Study Guide #1 for Dec. 2 Exam in Bioinformatics I

  • Write a brief essay on the UCSC Human Genome Browser, Ensemble, and NCBI's resources for the human and mouse genome sequences. What kinds of questions can be answered by using them? Which sites are best for which uses?

  • Write a brief essay on computer methods, and particularly Web resources, such as RepeatMasker, GenScan, Blast and PipMaker, for analyzing a given, unannotated genomic DNA sequence. What specific tools would you recommend? Include brief definitions of the important features that can be found by the methods you discuss.

  • What is an ``alignment'' of two sequences? What is the difference between a ``local'' and a ``global'' alignment? What is the ``dynamic programming method'' for aligning two sequences? Be able to apply it by hand to two short sequences for either a local or a global alignment.

  • What are the differences among blastn, blastp and psi-blast? Under what conditions can one expect psi-blast to do a better job than blastp? Briefly explain how psi-blast works.

  • Describe how ``log odds'' approaches can be used to determine amino-acid substitution scores that are appropriate for, say, blastp. Sketch the approaches taken for the BLOSUM matrices.

  • What are ``weight matrices'' for identifying, say, transcription factor binding sites, and how can they be determined from experimental data?

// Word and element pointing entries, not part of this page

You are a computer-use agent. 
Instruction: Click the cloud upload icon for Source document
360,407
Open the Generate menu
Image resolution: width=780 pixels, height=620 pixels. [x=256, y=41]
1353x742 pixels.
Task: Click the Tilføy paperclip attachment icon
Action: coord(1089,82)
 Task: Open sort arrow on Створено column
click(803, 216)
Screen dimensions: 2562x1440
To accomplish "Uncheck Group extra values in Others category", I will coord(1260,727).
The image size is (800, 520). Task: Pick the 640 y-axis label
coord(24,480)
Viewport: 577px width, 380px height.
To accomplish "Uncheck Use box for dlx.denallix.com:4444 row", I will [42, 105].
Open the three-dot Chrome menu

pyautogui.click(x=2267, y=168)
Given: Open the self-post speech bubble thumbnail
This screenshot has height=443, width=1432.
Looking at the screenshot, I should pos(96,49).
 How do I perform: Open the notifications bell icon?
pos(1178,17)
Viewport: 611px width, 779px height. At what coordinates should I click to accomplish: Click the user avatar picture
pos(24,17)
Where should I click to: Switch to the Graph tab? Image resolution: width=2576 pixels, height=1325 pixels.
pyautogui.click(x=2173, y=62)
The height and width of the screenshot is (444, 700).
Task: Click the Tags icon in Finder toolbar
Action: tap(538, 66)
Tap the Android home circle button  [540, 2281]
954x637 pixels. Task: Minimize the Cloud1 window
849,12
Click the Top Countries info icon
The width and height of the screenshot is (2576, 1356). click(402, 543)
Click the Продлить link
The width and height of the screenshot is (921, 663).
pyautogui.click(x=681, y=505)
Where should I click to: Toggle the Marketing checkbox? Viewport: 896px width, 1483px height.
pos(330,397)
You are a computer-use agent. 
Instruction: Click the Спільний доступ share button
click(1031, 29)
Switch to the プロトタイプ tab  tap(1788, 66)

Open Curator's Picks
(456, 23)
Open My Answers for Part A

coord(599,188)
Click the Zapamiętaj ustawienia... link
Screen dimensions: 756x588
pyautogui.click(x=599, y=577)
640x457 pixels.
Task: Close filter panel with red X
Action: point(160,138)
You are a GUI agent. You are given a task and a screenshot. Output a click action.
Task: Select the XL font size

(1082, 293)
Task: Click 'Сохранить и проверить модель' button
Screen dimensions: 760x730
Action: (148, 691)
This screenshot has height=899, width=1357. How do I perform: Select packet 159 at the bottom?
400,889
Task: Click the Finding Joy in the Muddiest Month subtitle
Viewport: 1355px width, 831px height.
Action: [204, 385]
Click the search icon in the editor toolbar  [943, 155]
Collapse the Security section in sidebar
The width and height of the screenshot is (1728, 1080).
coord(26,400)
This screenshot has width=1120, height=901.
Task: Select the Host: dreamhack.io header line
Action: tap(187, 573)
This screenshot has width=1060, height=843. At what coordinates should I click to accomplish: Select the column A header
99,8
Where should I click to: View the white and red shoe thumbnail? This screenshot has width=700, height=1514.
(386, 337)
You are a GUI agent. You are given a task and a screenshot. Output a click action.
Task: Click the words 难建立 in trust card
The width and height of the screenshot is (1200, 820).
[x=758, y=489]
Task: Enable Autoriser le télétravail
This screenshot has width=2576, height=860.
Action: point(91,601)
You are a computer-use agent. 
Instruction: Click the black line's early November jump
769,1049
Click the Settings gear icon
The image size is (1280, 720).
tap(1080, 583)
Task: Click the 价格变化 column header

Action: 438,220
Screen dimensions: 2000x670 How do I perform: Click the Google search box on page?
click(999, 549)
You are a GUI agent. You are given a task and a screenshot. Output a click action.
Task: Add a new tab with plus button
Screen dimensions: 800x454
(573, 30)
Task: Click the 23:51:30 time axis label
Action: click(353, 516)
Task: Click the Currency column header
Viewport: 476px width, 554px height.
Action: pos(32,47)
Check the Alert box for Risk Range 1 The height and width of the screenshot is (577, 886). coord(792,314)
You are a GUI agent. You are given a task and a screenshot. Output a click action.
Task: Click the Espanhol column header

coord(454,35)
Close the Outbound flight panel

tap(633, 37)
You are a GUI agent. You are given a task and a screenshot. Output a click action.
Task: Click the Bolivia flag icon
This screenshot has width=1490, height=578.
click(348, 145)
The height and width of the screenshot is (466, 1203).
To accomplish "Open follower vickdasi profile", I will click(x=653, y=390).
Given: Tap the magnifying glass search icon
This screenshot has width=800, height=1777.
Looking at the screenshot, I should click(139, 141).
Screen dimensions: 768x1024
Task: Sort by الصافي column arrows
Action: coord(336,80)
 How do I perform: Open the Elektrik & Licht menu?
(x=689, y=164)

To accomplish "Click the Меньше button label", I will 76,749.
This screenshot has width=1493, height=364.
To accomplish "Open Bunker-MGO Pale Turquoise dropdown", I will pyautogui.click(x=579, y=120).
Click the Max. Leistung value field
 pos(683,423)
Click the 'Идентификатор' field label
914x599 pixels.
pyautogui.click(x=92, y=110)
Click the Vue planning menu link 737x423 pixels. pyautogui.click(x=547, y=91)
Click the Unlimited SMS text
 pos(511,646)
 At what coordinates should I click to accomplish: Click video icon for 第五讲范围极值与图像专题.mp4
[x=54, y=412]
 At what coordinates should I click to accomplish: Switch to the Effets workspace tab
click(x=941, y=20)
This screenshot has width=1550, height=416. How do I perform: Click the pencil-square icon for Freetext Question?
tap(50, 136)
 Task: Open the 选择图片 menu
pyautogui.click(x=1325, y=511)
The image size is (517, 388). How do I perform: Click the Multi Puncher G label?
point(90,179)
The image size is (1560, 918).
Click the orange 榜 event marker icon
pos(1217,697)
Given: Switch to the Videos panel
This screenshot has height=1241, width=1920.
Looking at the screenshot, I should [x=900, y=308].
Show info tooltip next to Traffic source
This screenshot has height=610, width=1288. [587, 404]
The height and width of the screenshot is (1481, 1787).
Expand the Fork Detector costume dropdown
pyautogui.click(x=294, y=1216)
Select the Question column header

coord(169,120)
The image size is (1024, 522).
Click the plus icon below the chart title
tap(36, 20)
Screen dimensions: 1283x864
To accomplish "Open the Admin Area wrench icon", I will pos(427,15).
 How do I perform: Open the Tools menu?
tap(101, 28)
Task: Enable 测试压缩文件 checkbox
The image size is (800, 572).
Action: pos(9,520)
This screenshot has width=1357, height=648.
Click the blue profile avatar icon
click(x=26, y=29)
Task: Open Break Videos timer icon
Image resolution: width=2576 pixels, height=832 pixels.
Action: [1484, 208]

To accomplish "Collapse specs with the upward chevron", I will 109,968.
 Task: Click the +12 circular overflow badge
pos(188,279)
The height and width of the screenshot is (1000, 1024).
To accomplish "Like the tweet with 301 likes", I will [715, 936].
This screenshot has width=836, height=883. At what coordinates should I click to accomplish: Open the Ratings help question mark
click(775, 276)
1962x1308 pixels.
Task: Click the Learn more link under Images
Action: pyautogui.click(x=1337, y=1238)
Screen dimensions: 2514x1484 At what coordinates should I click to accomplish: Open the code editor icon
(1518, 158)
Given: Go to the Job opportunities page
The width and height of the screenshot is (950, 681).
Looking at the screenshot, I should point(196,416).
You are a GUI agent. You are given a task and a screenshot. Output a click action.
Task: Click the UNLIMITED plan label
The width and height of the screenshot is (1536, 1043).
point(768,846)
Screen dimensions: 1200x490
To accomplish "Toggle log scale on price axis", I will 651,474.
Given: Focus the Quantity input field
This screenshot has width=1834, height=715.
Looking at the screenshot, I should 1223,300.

  • Suppose you have two classes of DNA sequences that you wish to distinguish by computational means, where the two classes show different frequencies of words of length W (fixed; say W=5). For instance, the fraction of AGTTC might be 0.009 in the first set, but 0.001 in the second set. Design a method that will score an arbitrary sequence so that the score of a sequence exceeds 0 if and only if it looks more like sequences in the first set than those in the second set.

  • What is a ``hidden Markov model''? What is meant by ``the probability of generating a particular observed sequence''? What is meant by ``the most-probable state-path for generating a particular observed sequence''?